Wir beginnen den Tag mit einem Gebet, das den Apell an die Menschlichkeit in der Gesinnung und die Bitte um Versöhnung einschließt, denn heute werden wir angesichts des Entsetzlichen, was an diesem Ort geschah, verstummen: Wir besuchen die Konzentrations- und Vernichtungslager in Auschwitz und Birkenau. Sehr sachlich, aber nicht emotionslos bemüht sich unsere polnische Begleiterin, uns das Grauen jener Zeit vor Augen zu führen. Angesichts der anderthalb Millionen Opfer, allein in diesen Lagern, gelingt es einigen von uns kaum, die Fassung zu bewahren ...

Der sechste Tag:

Wir suchen Erholung und fahren nach Zakopane, in das Gebiet der Beskiden. Ein Pferdegespann bringt uns zu einem Hochplateau mit einer herrlichen Aussicht auf das schneeglitzernde Gebirgsmassiv der Hohen Tatra.
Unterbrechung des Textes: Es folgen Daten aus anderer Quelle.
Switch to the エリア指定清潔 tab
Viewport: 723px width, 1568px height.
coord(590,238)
Die Sonne verwöhnt uns ...

 

Der siebente Tag:

Czestochowa/Tschenstochau birgt auf der Jasna Gora, dem "Klaren Berg", das Nationalheiligtum aller Polen: Das Bild der "schwarzen Madonna", das seit Jahrhunderten ungezählte Pilgerscharen anzieht. Für uns immer wieder erstaunlich, jedoch nicht befremdlich, die Inbrunst, mit der hier gesungen und gebetet wird. Hier ist sich Polen eins mit Muttergottes und Land ...
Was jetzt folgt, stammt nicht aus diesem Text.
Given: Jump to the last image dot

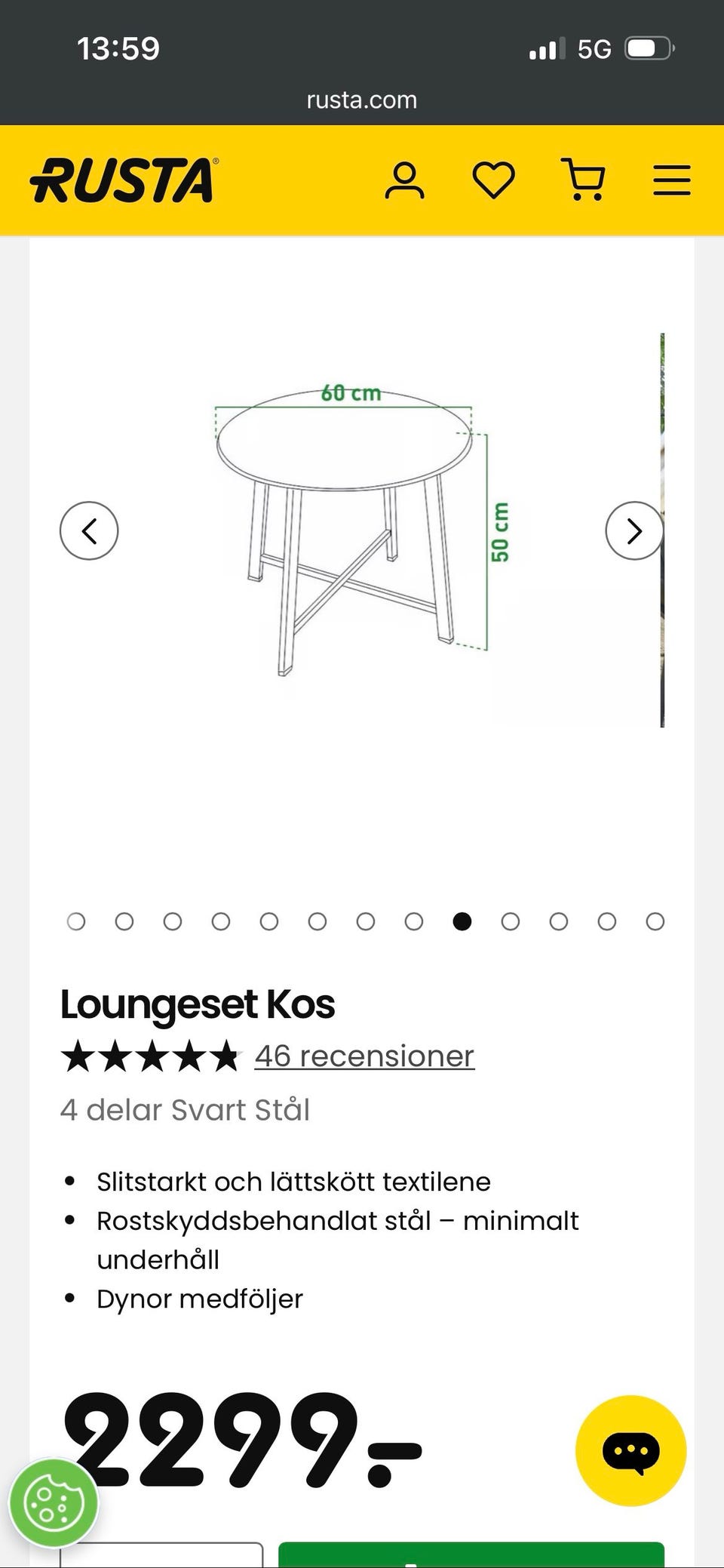Looking at the screenshot, I should (x=655, y=921).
Anschließend noch schnell ein Abstecher zum "Schlesischen Meer", einem Stausee, der vor allem der Trinkwasserversorgung dient.

Den Abschied von dieser Reise feiern wir außerhalb unseres Quartierortes bei einem Lagerfeuer in einer Waldlichtung. Unsere "Gruppenbetreuer", Barbara und Jan, hatten fürsorglich alles vorbereitet. Ein sehr engagierter Musikus spielt mit dem Akkordeon auf. Bei Musik, Tanz und Gesang sowie Würstchen und Kuchen genießen wir die abendliche Stimmung ...

Der achte Tag:

Rechtzeitig treffen wir wieder mit dem Bus am Bahnhof in Kattowitz ein und besteigen den Zug heimwärts. Unterwegs werden wir mit Kaffee und Kuchen versorgt ...

Ich denke, im Namen aller Teilnehmer zu sprechen, wenn ich "sage": Es war nicht nur eine sehr informationsreiche, sondern auch sehr schöne Fahrt, denn man spürte, dass hier eine Gruppe zusammenwächst. Noch einmal sagen wir ganz herzlichen Dank unseren beiden Reiseveranstaltern; ihrer Initiative und natürlich ihren Sprachkenntnissen ist das Zustandekommen einer solchen Reise zu verdanken!